On ne se pose pratiquement jamais la question des avantages et inconvénients (et même des incompatibilités) du logement, tel qu’il est conçu, dessiné et finalement bâti, à partir des modes de vie, qu’ils soient communautaires ou pas, traditionnels ou pas, mais à partir de ce que tout le monde s’entend à appeler un logement et qui est un logement, certes, mais qui correspond à une certaine forme de relations dans la famille ou le couple et pas forcément à d’autres. Mieux : qui, parce qu’il se présente comme ce qu’il y a de mieux et donc de normal, impose la conception de la vie de famille ou de couple dont il est proposé comme la norme et l’idéal en même temps.

Le logement en tant que tel – réputé pratique et fonctionnel- n’est en réalité que la traduction matérielle d’une certaine idée de la vie humaine qu’il a pour fonction d’imposer à tous et de reproduire indéfiniment. Naître, grandir et vivre dans cette norme d’habitation n’est pas grandir dans un cadre fait pour l’épanouissement et la vie, mais pour la discipline, la frustration et le formatage de l’existence.

C’est ce cadre qu’il nous faut rejeter, et c’est nous qui n’avons pas grand-chose qui sommes les mieux placés pour le faire. Parce que ceux qui se sont sacrifiés pour acheter un logement et qui l’ont pendant longtemps convoité et attendu ne sont pas disposés à en faire la critique, cela va de soi. Quant aux pouvoirs publics, architectes, travailleurs sociaux, administrateurs et responsables de l’habitat, ils restent pour l’instant totalement convaincus que ce qu’ils appellent « un logement » est ce qu’il y a de mieux pour nous.

Nous devons donc cesser de réclamer des « logements » et commencer à imaginer et définir ensemble ce qui nous parait mieux adapté et plus intéressant, plus ouvert à une autre expérience de la vie ; plus libre de tout modèle et de toute idée préconçue sur comment nous devons vivre, etc.

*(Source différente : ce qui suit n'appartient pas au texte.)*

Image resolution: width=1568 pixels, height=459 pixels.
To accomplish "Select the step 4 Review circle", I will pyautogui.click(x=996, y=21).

Il nous faut expérimenter dès que l’occasion se présente. Dès qu’un chantier de construction est annoncé, il faut y mettre notre grain de sel, s’informer, discuter, s’opposer à tel ou tel point s’il le faut. Il ne faut en aucun cas laisser les experts décider seuls à notre place de ce qui doit être bon pour nous et qui n’est bon, en réalité, que pour les affaires de ceux qui les emploient et les inspirent.

Il nous faut commencer à concevoir nous-mêmes notre habitat en invitant les jeunes de chez nous qui ont fait des études et ceux d’ailleurs qui ne veulent plus faire ni reproduire ce qui se fait, pour venir discuter avec nous et apporter leurs connaissances.

Il nous faut envisager de prendre part aux plans d’architectes, de donner notre point de vue et de réfléchir aux propositions avec ceux qui ont la maitrise de la construction avant de donner notre accord.

Il nous faut dès maintenant commencer à discuter ensemble de tout ce qui, dans notre vie, découle du type de logement où nous avons grandi et que nous habitons : la façon de vivre ensemble qui s’y apprend, la sexualité qui s’y vit et celle qui ne s’y vit pas, le modèle de famille qui y en est imprégné et de relations qui vont avec, le rapport à l’autorité, à la réclusion, au pouvoir, à l’amour, aux traditions, à ce qui est nouveau, à ce qui ouvre l’esprit et à ce qui le ferme.